William Kristol, editor of Weekly Standard, a right-wing magazine, bemoaned the "Left's 21st century agenda to expunge every trace of respect, recognition or acknowledgment of Americans who fought for the Confederacy." Stoking the idea of "respect" for the pro-slavery wing of the Civil War is one way that the American Right has appealed to white voters. It suggests that the Confederacy and its history of pro-slavery is integral to the heritage of whites in the U.S.
After the murder of Trayvon Martin by the police in Missouri in 2012, Charlottesville city councilor Kristin Szakos went to the Virginia Festival of the Book. At this literary event, she pointed out that it might be time to reconsider the presence of the monuments of the Confederacy. There was a gasp when she made this comment: it was as if, she pointed out, that she had said it was "OK to torture puppies." Last year, another city councillor, Wes Bellamy, moved the council to remove the Lee statue and rename the park. The council, early this year, agreed to remove the statue and in June named the garden Emancipation Park. The Lee statue's removal would have been significant because it is perhaps the most prominent of the Confederate memorials.

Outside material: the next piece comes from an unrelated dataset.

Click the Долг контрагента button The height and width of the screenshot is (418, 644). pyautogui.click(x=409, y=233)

The election of Donald Trump was widely welcomed by the repellent sections of American politics, from the American Nazi Party to the heritage associations of the Confederacy. At a National Policy Institute conference in Washington, D.C., in November 2016, its leader, Richard Spencer, beamed as his audience chanted "Hail Trump! Hail Our People! Hail Victory!" in an echo of "Heil Hitler," the German Nazi chant. Spencer and his fascist friends feel that Trump's comments in favor of "white rights" advantaged them. No wonder then that the various Nazi and Confederate groups, including the Ku Klux Klan and militia groups, decided to march onto the campus of the University of Virginia and to Emancipation Park to make their stand against the removal of the Lee statue. Bathed in racism, these groups found it intolerable that the symbols of the Confederacy be touched.

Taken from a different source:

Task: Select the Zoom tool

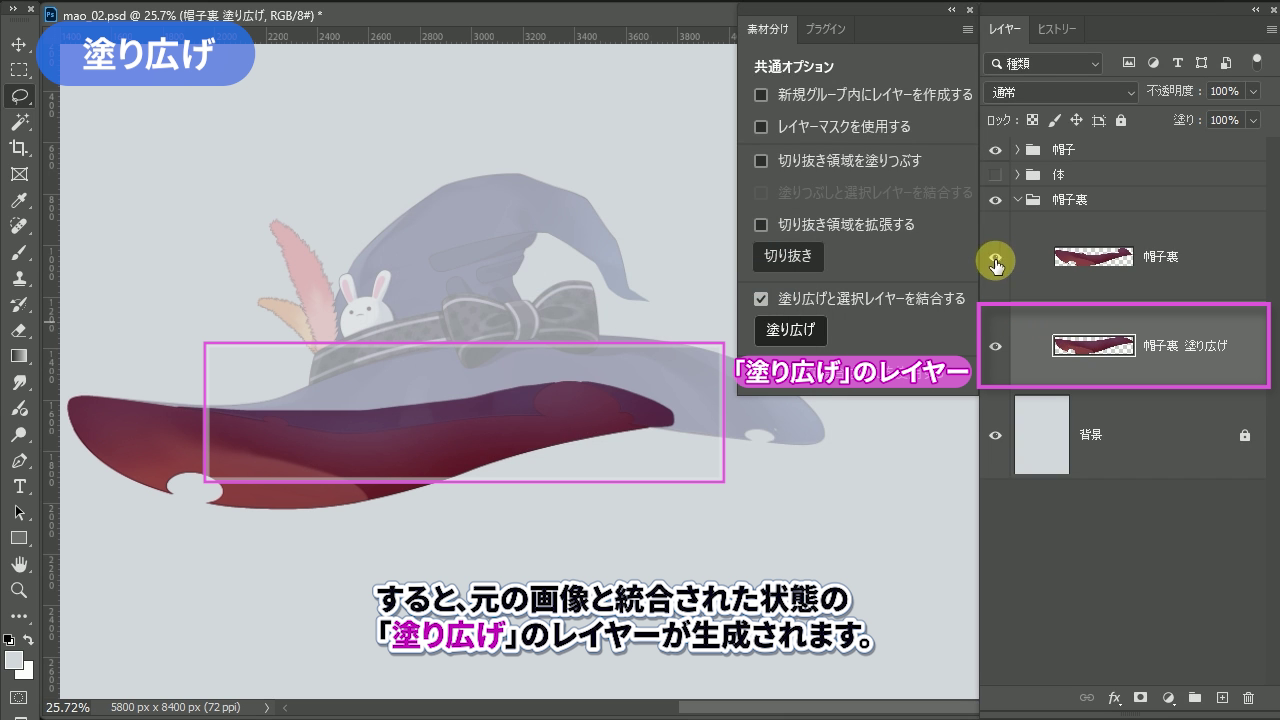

What they did not count on was the emergence of a wide and deep sense of antipathy to their politics. Ordinary people, anti-fascist groups and various Left organizations took to the streets to confront their arrival in Charlottesville. The fascists attempted to provoke violence, and indeed one of their adherents drove his car into the anti-fascists, killing Heather Heyer, a 32-year-old activist, and injuring many others. Justin Moore, the Grand Dragon for the Loyal White Knights of the Ku Klux Klan said plainly: "I'm glad that girl died." Andrew Anglin, editor of the website The Daily Stormer, wrote that he was also glad that Heather Heyer died because she was unmarried and had no children. Anglin found her life, therefore, of "no value." The harsh invective from the American Right combines hatred of women with hatred of minorities. It is a kind of toxicity that is familiar from the White House.

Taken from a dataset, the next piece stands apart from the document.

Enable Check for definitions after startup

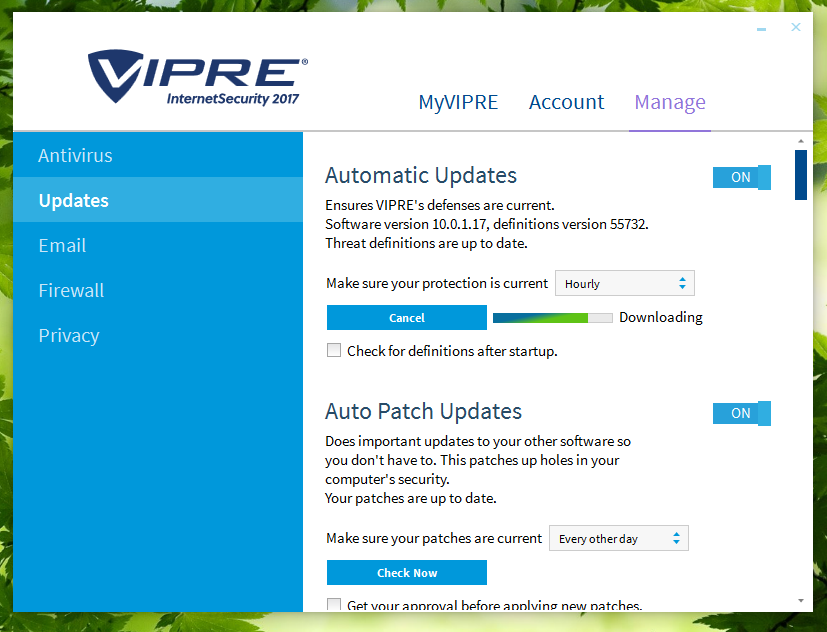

Donald Trump's senior adviser, Steve Bannon, hastily left the White House a few days after the events in Virgina. By all accounts, he had planned to leave in the next few weeks. The Nazi rally in Charlottesville, greatly embarrassing for the Republican Party, hastened his departure. Bannon had come to Trump's side a year ago from his perch at Breitbart News, a pillar of the Nazi-style American Right. He had shouted about the decline of white power and of the erosion of America's role in the world. Bannon wanted Trump to withdraw from trade deals and to be more aggressive with U.S. military action abroad. Multilateralism and globalism remain the enemies for Bannon. His close association with the "alt-right," the Nazi variant of the American Right, meant that Trump was being isolated increasingly from even moderate Republicans. Bannon had to go.